Turning Maps and Measurements into a Flood History

To understand where floods strike most often, the researchers first built a flood “inventory” for the watershed. They combined government disaster reports, field information, and radar images from Sentinel-1 satellites, which can see flooded areas even through clouds. For five major flood years between 2005 and 2020, they compared images taken before and after events to locate inundated zones. They also used elevation data to remove permanent lakes and steep slopes that would not host standing floodwater. From this, they assembled a balanced set of locations that had flooded and others that had remained dry, forming the learning material for their computer models.

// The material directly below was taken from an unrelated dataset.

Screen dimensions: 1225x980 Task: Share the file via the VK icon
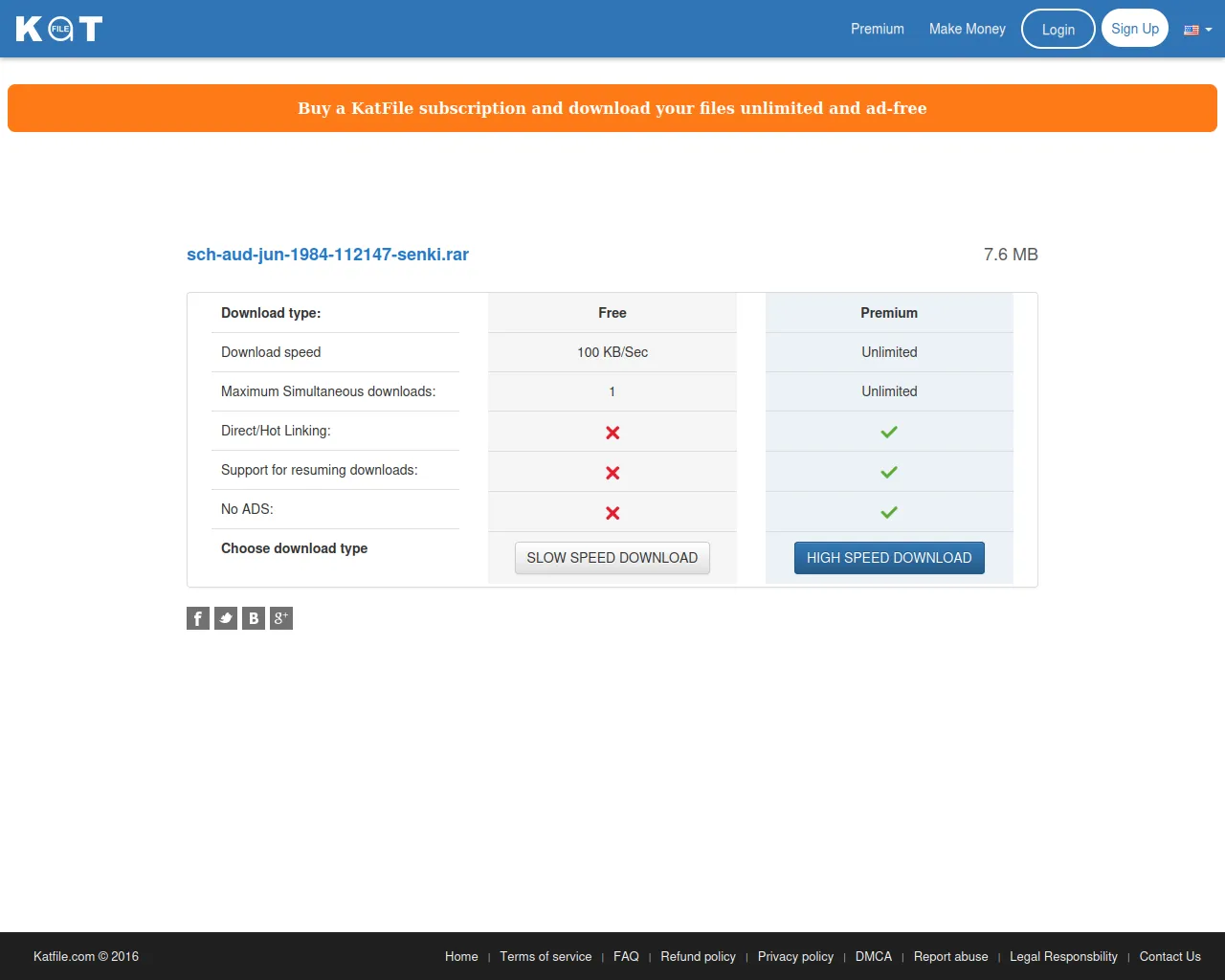point(253,618)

Reading the Land to Predict Future Floods

Next, the team gathered eleven types of information that influence where water accumulates, including terrain height, slope steepness, the way hillsides curve, soil moisture tendencies, river networks, distance to channels, rainfall, soil type, and land use. All of these were processed into matching map layers in a geographic information system. The models were trained to spot patterns linking these layers to past floods. Across different tests, three features stood out as especially important: elevation, slope, and a wetness index that reflects how easily water pools in certain spots. Low-lying areas with gentle slopes and high wetness values emerged as clear hot spots for flooding, while aspect (which direction a slope faces) and even rainfall variation mattered less in this particular mountainous setting.

Figure 2
Figure 2.

Teaching Machines to Spot High-Risk Zones

The study compared three advanced machine learning methods that all rely on many decision trees working together: Random Forest, Gradient Boosting, and Extreme Gradient Boosting. These approaches are good at handling tangled relationships among many factors without needing perfect data or simple formulas. After splitting their data into training and testing groups, the authors tuned each model and checked performance using several statistical scores. Two of the methods, Gradient Boosting and Extreme Gradient Boosting, were especially accurate, correctly distinguishing flooded from non-flooded points about 97 percent of the time; Random Forest followed closely behind. All three produced flood susceptibility maps that divided the watershed into five classes from very low to very high risk, with the northern and southwestern sections showing the greatest danger.

From Computer Maps to Safer Communities

For non-specialists, the key outcome is that these machine-driven maps turn scattered records and satellite images into a clear picture of where floodwaters are most likely to spread. Only a modest fraction of the Choke Watershed falls into the highest-risk zones, but these pockets coincide with populated lowlands and important farmland. Local authorities can use the results to guide where to place new housing, strengthen bridges and drainage, or restore vegetation to slow runoff. While the models cannot replace detailed hydraulic simulations, they offer a fast, cost-effective way to focus limited resources in the most vulnerable areas and could be adapted to other hazards such as landslides or earthquakes. In a country where data and budgets are often scarce, this blend of satellites and smart algorithms offers a practical path toward more resilient landscapes and communities.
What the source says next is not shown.